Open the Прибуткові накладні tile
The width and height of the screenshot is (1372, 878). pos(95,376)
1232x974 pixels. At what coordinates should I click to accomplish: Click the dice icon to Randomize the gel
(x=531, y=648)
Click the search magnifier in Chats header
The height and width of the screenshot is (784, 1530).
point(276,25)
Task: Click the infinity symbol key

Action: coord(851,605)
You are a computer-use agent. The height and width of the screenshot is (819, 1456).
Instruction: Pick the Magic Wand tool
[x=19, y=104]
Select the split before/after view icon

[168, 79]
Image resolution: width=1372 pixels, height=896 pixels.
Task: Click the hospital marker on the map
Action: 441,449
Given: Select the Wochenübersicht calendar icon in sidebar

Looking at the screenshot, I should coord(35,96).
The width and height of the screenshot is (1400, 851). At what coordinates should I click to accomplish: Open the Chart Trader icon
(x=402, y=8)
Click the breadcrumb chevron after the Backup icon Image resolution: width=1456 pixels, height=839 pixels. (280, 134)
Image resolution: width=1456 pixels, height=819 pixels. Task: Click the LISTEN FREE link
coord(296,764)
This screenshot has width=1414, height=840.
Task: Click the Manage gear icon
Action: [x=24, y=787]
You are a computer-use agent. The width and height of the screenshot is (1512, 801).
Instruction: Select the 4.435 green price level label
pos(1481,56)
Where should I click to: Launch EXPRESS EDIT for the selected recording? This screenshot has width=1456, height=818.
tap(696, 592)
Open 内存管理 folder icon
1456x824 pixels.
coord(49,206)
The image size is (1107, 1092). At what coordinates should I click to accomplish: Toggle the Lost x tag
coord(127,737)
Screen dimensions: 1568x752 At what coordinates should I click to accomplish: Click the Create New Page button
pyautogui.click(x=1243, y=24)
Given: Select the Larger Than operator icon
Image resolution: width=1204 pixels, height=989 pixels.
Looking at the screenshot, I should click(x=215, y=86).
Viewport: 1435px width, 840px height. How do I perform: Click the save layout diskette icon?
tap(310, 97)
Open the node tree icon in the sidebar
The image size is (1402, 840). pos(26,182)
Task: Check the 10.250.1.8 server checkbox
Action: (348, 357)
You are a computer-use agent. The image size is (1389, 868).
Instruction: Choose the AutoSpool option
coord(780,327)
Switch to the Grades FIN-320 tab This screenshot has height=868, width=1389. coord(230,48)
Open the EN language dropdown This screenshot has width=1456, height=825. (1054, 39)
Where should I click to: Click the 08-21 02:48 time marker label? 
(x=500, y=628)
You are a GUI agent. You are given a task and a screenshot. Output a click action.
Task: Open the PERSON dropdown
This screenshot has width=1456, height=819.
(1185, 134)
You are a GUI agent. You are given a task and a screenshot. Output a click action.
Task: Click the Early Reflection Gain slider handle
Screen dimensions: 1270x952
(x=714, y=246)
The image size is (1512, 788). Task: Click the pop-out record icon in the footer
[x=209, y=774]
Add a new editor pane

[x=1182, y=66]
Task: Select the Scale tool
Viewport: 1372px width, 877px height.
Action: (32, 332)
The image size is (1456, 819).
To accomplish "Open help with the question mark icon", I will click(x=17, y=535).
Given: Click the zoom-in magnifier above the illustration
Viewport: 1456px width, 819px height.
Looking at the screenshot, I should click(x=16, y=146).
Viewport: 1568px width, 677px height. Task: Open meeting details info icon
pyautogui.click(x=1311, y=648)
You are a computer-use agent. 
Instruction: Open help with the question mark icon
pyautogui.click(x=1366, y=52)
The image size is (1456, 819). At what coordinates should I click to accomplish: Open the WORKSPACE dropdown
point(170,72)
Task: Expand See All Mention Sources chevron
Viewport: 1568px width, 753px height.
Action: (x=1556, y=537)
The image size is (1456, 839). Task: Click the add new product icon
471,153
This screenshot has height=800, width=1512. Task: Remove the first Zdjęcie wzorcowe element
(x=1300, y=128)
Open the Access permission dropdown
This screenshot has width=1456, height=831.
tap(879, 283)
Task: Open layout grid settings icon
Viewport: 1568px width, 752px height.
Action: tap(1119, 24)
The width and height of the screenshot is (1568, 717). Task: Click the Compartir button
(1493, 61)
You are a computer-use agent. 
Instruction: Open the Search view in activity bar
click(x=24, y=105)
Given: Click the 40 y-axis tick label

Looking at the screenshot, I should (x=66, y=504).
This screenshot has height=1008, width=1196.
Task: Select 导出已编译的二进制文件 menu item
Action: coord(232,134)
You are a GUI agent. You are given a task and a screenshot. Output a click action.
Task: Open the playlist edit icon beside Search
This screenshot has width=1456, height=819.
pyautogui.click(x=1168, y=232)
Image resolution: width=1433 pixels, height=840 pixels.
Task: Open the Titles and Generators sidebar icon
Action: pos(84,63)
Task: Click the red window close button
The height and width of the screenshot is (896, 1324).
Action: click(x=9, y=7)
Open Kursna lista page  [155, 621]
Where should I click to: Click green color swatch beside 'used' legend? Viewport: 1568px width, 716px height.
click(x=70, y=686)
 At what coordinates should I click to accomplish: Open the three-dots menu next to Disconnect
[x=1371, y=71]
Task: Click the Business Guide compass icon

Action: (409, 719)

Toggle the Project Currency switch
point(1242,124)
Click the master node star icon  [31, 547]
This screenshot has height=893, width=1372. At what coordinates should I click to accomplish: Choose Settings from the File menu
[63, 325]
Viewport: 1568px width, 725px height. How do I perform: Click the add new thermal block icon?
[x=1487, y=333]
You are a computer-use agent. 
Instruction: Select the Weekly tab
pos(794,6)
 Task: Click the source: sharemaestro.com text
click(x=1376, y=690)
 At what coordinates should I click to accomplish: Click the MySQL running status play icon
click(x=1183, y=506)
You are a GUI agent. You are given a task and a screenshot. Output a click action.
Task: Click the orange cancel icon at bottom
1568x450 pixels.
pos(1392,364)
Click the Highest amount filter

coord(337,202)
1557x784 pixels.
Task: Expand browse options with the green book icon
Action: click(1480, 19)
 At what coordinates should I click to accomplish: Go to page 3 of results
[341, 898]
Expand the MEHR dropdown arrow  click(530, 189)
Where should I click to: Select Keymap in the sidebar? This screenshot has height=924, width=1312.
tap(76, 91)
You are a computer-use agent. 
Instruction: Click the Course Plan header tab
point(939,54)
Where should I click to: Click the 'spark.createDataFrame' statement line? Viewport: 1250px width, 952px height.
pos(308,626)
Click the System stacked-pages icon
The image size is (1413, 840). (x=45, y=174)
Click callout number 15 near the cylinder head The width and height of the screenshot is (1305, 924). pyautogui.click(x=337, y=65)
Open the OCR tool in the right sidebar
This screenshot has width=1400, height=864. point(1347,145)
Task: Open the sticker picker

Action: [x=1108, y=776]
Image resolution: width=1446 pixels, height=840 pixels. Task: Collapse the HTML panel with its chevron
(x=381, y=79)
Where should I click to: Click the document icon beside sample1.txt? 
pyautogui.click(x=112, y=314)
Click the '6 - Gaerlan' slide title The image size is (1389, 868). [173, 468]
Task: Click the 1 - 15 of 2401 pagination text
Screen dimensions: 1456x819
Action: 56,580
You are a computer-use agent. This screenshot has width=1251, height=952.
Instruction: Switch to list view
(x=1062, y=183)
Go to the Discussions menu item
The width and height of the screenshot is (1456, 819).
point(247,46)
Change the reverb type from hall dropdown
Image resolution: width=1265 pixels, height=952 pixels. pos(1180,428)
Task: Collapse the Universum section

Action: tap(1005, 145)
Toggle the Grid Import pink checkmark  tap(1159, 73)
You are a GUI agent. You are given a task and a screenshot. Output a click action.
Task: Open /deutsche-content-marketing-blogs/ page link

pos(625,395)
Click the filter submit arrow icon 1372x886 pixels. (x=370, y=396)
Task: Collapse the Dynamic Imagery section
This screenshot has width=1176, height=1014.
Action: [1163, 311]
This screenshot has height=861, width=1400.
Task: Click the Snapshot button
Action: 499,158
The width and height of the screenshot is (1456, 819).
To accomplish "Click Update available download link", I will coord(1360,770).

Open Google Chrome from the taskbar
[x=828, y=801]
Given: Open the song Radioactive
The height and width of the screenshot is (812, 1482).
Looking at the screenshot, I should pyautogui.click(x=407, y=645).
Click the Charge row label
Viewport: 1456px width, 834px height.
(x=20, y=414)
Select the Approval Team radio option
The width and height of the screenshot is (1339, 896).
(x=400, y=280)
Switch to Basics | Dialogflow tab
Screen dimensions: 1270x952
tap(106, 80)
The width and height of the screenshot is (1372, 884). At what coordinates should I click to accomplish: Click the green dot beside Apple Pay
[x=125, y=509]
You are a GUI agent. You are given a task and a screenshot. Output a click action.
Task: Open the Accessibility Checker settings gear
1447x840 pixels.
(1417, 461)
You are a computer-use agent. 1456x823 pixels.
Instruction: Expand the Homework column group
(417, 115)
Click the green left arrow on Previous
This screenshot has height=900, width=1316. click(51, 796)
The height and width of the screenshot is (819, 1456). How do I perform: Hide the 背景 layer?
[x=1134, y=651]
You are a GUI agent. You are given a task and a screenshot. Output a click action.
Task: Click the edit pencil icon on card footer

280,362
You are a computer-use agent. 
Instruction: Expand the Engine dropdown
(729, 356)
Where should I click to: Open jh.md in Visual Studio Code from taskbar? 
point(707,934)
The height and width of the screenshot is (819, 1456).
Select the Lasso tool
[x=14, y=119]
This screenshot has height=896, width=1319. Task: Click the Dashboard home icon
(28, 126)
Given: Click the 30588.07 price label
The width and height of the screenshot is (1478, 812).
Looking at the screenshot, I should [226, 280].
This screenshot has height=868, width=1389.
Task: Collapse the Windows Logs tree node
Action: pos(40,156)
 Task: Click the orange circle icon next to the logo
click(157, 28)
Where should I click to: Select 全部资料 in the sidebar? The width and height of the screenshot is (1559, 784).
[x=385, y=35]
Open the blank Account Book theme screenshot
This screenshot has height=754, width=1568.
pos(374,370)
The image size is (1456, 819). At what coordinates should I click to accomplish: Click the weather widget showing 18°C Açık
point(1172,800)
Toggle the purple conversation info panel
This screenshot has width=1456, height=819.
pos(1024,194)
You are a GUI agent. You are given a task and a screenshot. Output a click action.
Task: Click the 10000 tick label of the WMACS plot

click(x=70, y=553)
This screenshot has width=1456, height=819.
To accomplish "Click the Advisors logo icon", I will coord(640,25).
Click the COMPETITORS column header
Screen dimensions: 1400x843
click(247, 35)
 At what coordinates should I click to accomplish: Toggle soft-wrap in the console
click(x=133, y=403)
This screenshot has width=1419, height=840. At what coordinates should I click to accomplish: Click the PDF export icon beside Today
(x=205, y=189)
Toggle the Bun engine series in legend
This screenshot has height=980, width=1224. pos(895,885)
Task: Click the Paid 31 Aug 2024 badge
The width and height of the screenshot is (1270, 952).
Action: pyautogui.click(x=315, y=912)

[What you have to do] Tally the lines in the listing that hold "magnifier" and report the number alone.

[Exercise response] 2